For some reason (which we don't know but you probably know), net.core.rmem_max parameter was causing the issue. Originally we had net.core.rmem_max to be 1342177280. After reducing this value to 516777216 ipfixcol2 started reading the socket. We had this value set to a higher value due to the packet drops we had. Now, we have to reduce it to have ipfixcol2 working... Can you please enlighten us a bit why ipfixcol2 is working with a smaller rmem? How shall we calculate this value?

sedmicha commented 3 months ago

Huh... That is certainly unexpected.
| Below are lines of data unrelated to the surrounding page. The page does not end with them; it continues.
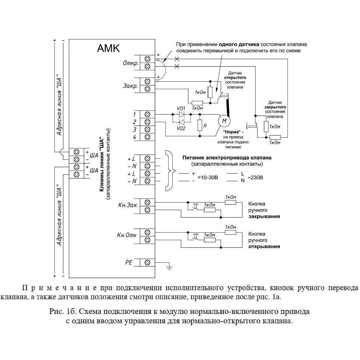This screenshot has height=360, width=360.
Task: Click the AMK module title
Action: [108, 48]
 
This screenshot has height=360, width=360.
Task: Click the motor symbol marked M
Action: [224, 120]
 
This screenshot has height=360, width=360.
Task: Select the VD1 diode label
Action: [181, 108]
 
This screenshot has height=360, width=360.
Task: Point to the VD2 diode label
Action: [181, 128]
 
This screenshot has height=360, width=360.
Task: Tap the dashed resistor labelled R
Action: [200, 126]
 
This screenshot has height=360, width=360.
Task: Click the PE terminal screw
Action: [148, 262]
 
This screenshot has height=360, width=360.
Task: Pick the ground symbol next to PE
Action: [169, 268]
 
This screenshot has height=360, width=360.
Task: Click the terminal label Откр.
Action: [131, 63]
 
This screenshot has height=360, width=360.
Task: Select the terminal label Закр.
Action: [130, 86]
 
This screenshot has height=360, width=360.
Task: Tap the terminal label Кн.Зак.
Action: [128, 205]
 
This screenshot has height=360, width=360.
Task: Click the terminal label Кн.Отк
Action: [127, 235]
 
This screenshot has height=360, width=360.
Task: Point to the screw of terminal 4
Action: [148, 137]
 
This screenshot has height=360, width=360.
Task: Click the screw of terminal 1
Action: [148, 114]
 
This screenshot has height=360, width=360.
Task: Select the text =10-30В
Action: [208, 177]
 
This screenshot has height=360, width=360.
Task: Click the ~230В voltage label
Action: [255, 177]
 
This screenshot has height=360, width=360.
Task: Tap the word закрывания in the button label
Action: [264, 216]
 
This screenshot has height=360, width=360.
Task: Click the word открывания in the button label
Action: [264, 246]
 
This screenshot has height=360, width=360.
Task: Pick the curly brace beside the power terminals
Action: [170, 170]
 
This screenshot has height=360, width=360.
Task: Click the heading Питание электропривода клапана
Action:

I haven't looked into it too much so far, but apparently setsockopt/getsockopt doubles the value

SO_RCVBUF Sets or gets the maximum socket receive buffer in bytes. The kernel doubles this value (to allow space for bookkeeping overhead) when it is set using setsockopt(2), and this doubled value is returned by getsockopt(2). The default value is set by the /proc/sys/net/core/rmem_default file, and the maximum allowed value is set by the /proc/sys/net/core/rmem_max file. The minimum (doubled) value for this option is 256.

and 1342177280 * 2 exceeds INT_MAX, and the value is stored as an int, so my initial guess is that this is the problem, which is probably a bug on our side with something silently overflowing.